Belton's point in drawing up the landscape of hacking as it has developed over time was that while the motivations of adversaries have changed, the attack vectors have remained static. With that said, he began the more hands-on aspect of the event, where he provided us with machines booted to Kali Linux with which to hack another machine.
As someone who was brand new to the world of hacking, one of the more surprising aspects of Kali Linux to me was how heavily it's equipped with tools from the start. A successor to Backtrack, Kali Linux comes absolutely loaded with a suite of open source hacking tools that can carry out any number of tasks, including info gathering, vulnerability analysis, sniffing, spoofing, and a lot – no, really, a LOT – more.
But while it may seem like having such an expansive arsenal at your fingertips would make it easy for a newbie to understand the process of hacking, I quickly learned that this is far from the case. The operative word here is "understand," because yes, having so many intelligent processes and commands makes it easy to just punch in commands from a cheat sheet – which is precisely what we did – and hack into a network. But at no point did I fully understand what I was doing with each line of code I typed in until I asked for a full explanation (and even then, my grasp on the concepts were sometimes tenuous at best).
What I mean to say here is that the process is not as intuitive as the seemingly user-friendly suite of built-in tools would imply. Perhaps the most important thing that I learned at "Hacking 101" is that there is a wealth of background knowledge that is absolutely imperative in order to actually hack. That may seem obvious to just about everybody on the outside looking in, but the extent to which this holds true is arguably greater than most people would think.
For example, when you're first learning to code – let's say HTML – there are basics that can be easily picked up right off the bat without any prior knowledge. You want the typeface to show up bold? You learn that you need to type "<b>" tags and that's it. There's no further explanation necessary. That's all you need to know in order to accomplish what you want to do, and there's no big picture for anybody to worry about.
With hacking, there are much larger (and at times, more abstract) concepts at play that you need to understand before you can understand why you're typing in that particular line of code and what exactly it will accomplish.
During the discovery phase, for instance, we conducted an NBTScan with a line of code that read, "nbtscan -r 10.0.100.0/24". Had I not asked, I would have had no idea why I needed to insert the "/24" at the end of that IP address; it was, I now know, to identify all of addresses of the systems participating in that particular Windows domain between 100.0 and 100.255 (and yet I would not have known to use "/24" as opposed to other numbers like "/8" had I not been directly told that that was the appropriate number for this particular size of network).
Admittedly, there were some intuitive aspects. Once we had moved on to using Rapid7's Metasploit tool to gain access to and attack a Windows host, we created an active Meterpreter shell on the exploited host.
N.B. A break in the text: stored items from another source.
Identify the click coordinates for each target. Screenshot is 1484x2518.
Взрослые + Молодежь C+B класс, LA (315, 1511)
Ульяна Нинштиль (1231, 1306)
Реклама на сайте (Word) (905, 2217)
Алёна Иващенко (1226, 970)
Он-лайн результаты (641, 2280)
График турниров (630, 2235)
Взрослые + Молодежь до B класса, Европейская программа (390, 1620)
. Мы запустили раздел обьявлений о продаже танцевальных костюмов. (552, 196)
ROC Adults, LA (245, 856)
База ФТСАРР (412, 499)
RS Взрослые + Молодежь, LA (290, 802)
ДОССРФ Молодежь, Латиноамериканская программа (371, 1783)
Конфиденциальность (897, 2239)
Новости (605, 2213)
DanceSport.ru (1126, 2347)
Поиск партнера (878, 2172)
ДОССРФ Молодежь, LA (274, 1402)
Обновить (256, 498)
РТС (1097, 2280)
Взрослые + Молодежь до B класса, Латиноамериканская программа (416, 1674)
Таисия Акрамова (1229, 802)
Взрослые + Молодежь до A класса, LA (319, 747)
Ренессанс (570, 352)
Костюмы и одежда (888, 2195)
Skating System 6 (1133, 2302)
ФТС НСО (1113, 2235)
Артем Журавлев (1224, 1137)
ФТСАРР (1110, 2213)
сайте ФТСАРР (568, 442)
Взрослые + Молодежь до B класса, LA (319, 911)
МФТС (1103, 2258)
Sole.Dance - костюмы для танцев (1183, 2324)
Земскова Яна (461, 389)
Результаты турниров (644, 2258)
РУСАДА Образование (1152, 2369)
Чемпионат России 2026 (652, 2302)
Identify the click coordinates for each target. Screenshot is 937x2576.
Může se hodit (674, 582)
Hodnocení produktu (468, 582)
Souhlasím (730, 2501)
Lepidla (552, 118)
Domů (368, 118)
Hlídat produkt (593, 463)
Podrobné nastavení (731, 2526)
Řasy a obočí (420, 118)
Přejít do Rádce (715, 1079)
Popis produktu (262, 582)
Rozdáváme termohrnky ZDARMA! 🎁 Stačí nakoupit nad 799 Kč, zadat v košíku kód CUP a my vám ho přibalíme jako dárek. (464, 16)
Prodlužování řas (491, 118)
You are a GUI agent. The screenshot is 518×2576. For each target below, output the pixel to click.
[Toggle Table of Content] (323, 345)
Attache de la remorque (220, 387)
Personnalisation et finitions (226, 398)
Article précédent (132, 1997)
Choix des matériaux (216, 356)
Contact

Once the shell was active, an extremely straightforward list of commands -- complete with explanations of what each of them did -- were spit out onto the screen.
It was so straightforward that I perused the list and was able to shut down the host we had hacked by simply typing, "shutdown." It effectively put a halt to the remainder of the hands-on presentation so I'm not particularly proud of what I did, but I did it simply because I didn't expect it to be so easy to do on my own when everything else had required so many additional layers of knowledge.
On the whole, there were no corners to be cut. We actually had to skip over part of the guided hands-on process given time constraints, and this, of course, caused me to be confused later over why we were typing a particular line of code containing a specific IP address. Belton had to explain that the only way we could have known what address to type there was to determine it in one of the steps we glossed over.
I think the moral of the story that I learned today is that when it comes to hacking, it's all about the why. There is so much background knowledge that you need to be armed with, and there's no easy way to figure it out on the fly. There's a whole process you have to go through ahead of time to get that crucial information; namely, learning the different commands, knowing when to use them and, most importantly, why.